WRITTEN INSTRUCTION: Copy the passage of the DB sharding note word for word, starting at "So far our control" and continuing up to and including "an explicit boolean.".

TEXT PROVIDED:
═══
Skip to content

2026-05-15: Mandatory DB sharding for warmed BLAST databases

Motivation

The v3 sibling-repo benchmark (see dotnetpower/elastic-blast-azure, benchmark/strategies/db_prep.py + report §3-§4.1) demonstrated:

  1. Sharding a warmed BLAST DB across N volumes that map 1:1 onto N AKS nodes yields up to 11.8x speedup vs. the non-sharded baseline (E16s_v5 × 5 nodes scanning a 269 GB core_nt: 31-40 s vs. 533 s).
  2. The slow path is triggered by memory pressure: when the per-shard working set exceeds ~50 % of node RAM, BLAST starts evicting page cache and the scan time grows super-linearly.

So far our control plane allowed callers to opt into sharding via free-form db_partitions / db_partition_prefix INI fields. In practice no submit was ever sent with those fields populated, so the dashboard silently delivered the slow path even after the operator had run a warmup. We now make sharding the default for any warmed DB and only allow opt-out as an explicit boolean.

User-facing change

  • New top-bar pills elbacr01 / elbstg01 were removed from web/src/components/ConfigBar.tsx. The same identifiers are visible in the Settings drawer; the pills duplicated information without adding value.
═══
EXCERPTED DATA:
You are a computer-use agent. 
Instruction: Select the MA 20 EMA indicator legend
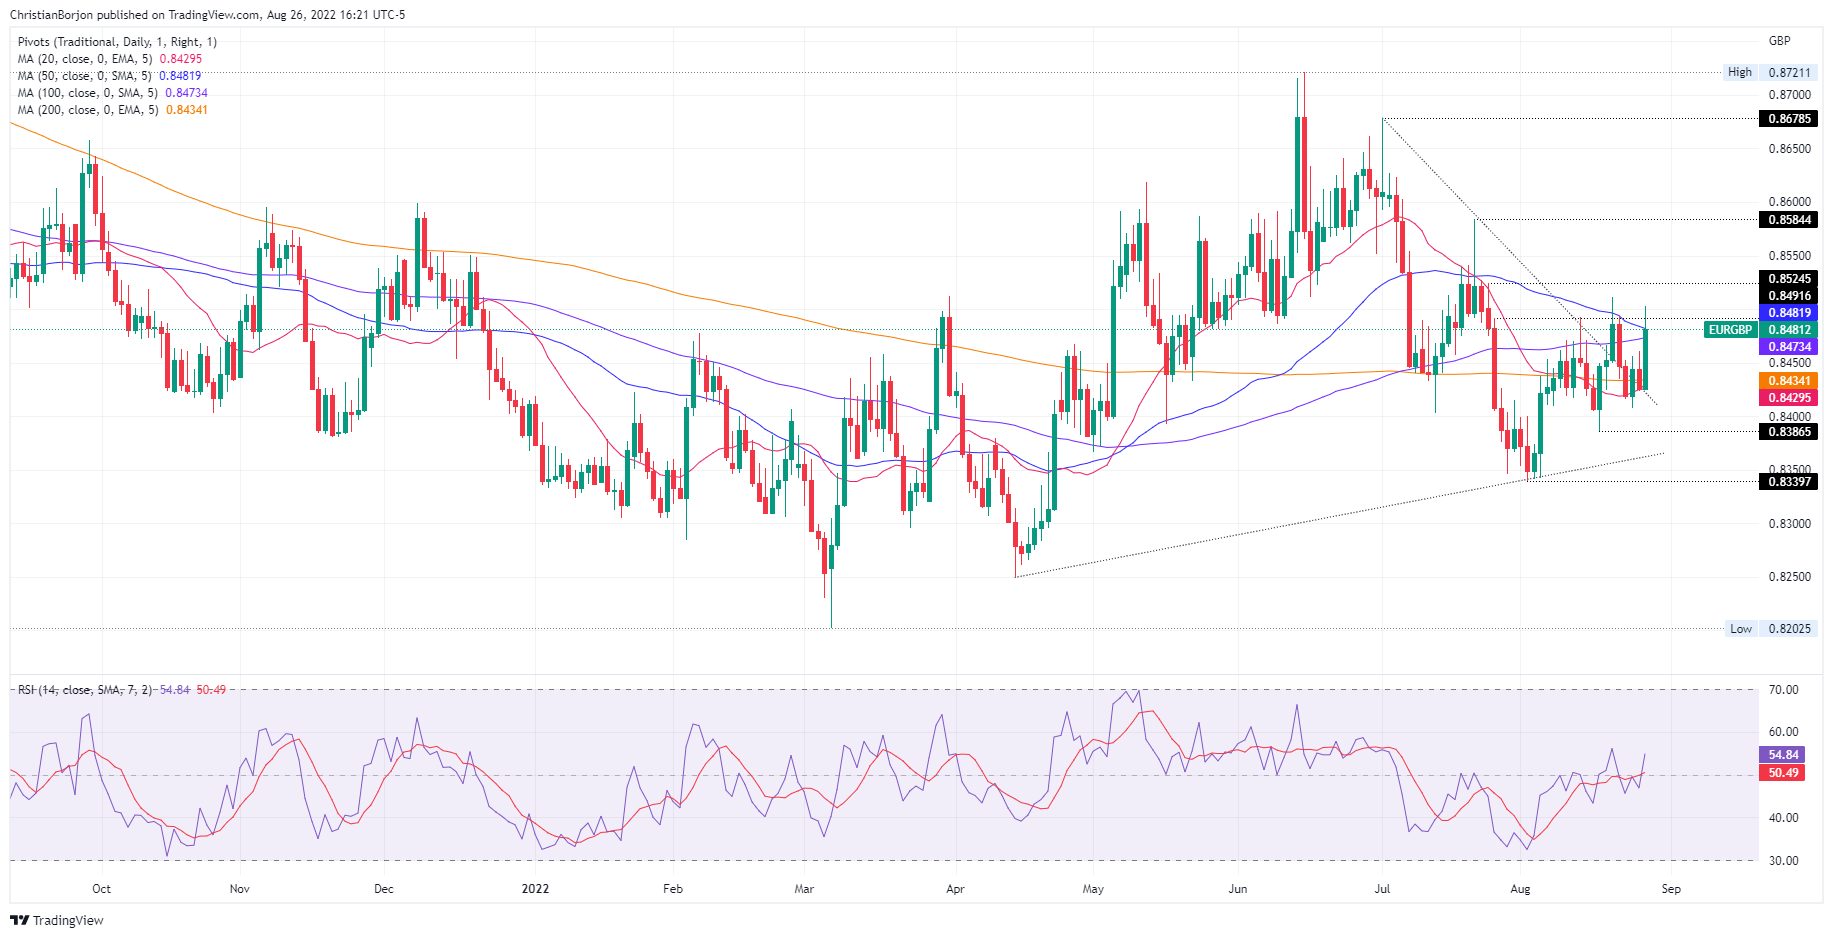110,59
═══
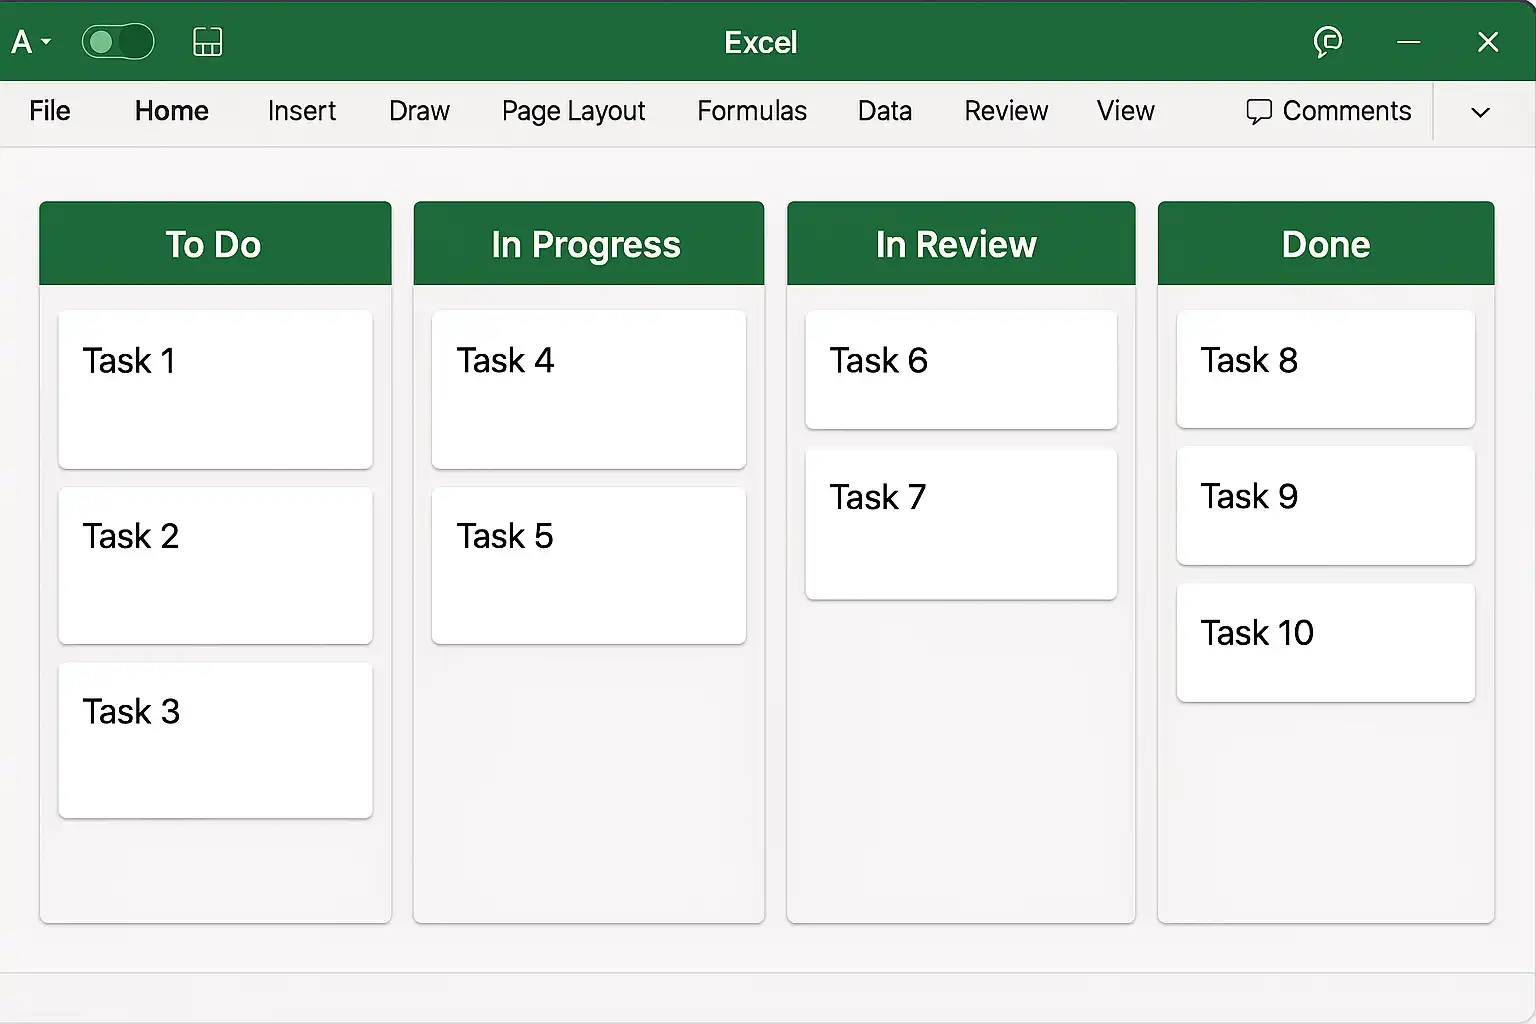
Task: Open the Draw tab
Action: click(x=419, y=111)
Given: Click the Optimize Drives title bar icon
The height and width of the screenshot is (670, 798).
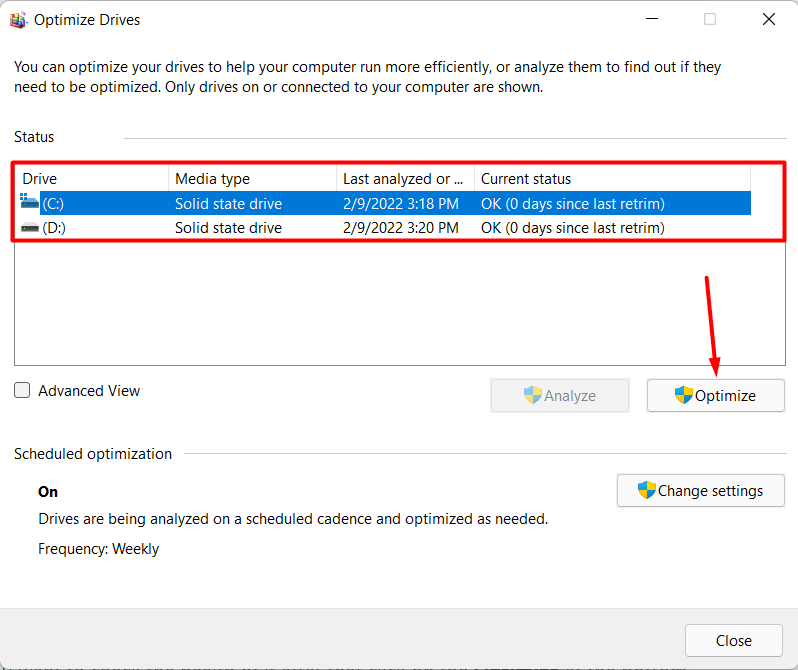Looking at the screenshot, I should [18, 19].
═══
RESULT:
So far our control plane allowed callers to opt into sharding via free-form db_partitions / db_partition_prefix INI fields. In practice no submit was ever sent with those fields populated, so the dashboard silently delivered the slow path even after the operator had run a warmup. We now make sharding the default for any warmed DB and only allow opt-out as an explicit boolean.